I have a new camera. One with a better zoom. Although I guess I don't need a better zoom with this particular shot.
I think of where we were three years ago. My kids still had their baby teeth. Rhett was in kindergarten and Noah home with me most days. I hadn't even met some of my closest friends in the neighborhood yet. The school the kids are going to now wasn't even finished being built yet. My mom and I hadn't pulled out the ugly bushes in the front garden bed yet. That would come a couple of months later.
I think of all these things to remind myself that a lot can change in three years.
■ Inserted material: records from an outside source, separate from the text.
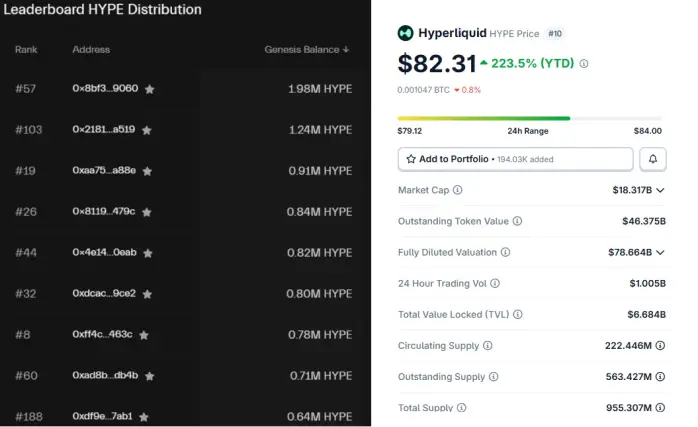
Task: Click Total Value Locked info icon
Action: click(518, 314)
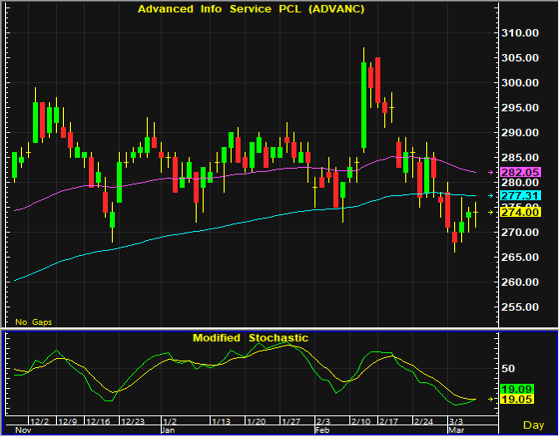Select the 2/10 date marker on the time axis
The image size is (560, 437).
click(360, 421)
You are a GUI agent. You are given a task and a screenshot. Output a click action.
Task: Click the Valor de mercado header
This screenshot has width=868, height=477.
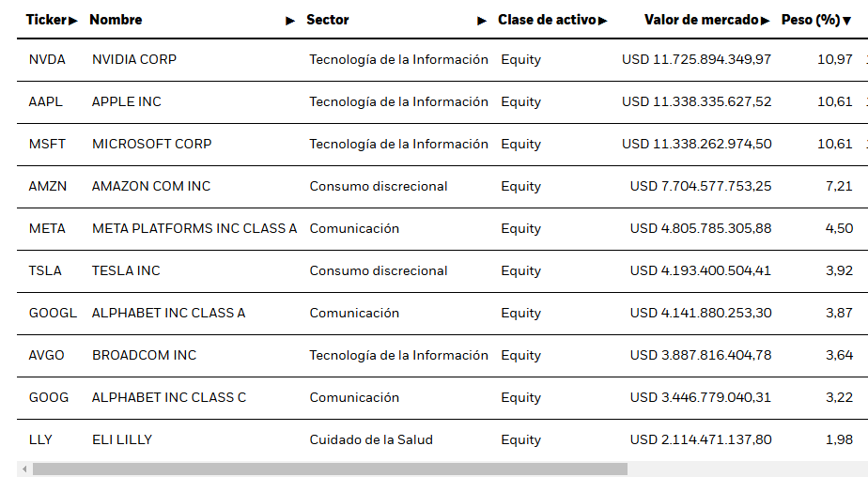pyautogui.click(x=701, y=20)
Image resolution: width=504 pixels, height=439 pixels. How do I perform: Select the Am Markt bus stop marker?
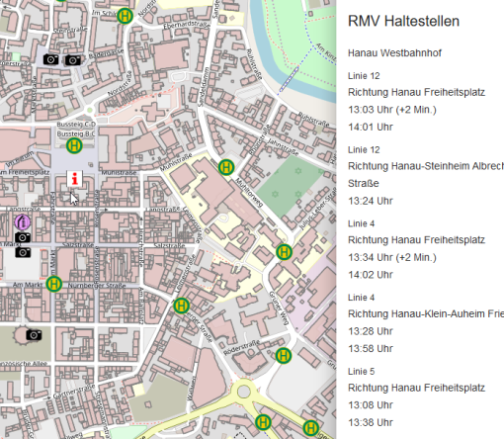54,284
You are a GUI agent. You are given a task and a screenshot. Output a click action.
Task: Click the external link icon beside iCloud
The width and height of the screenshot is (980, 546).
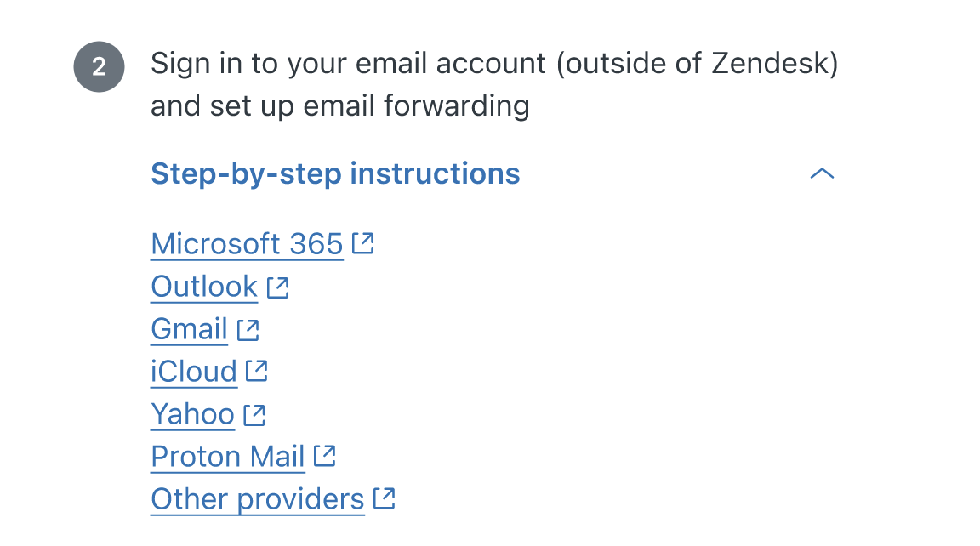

A lot can happen in three years. Kids grow up, hair grows out, friendships bloom. It is as if I am saying to myself,
"I remember what is was like three years ago, in a new place. It was scary, not knowing many people. It was challenging, fitting in to a new routine.
We found friends. We found a good school. We found a place to call home.
And we will again."
4 comments:
Hey -- it doesn't take much to make a new mommy cry! And I really have no reason to, but this post did it...maybe it was the part about the baby teeth, etc.! :)
Love you!
Christy
It made me tear up a bit. Change for some is so exciting - but for me it is terrifying. Hugs to you - it will be an emotional event! I am so proud of you for keeping such a positive outlook on all of it. You are right - it will be more than ok. It will only get better and better!! Melissa
I love the looking back too(which is why I have so many "last year" links and comparison photos on my blog). It's just fun/scary to think about what has been and what might be to come. Thanks so much for sharing your "small reflections"!
You have always made whatever house you lived in into a beautiful home. You can do it again!
(It was your bathroom and kitchen colors that gave me the courage to paint my kitchen bright yellow and blue.)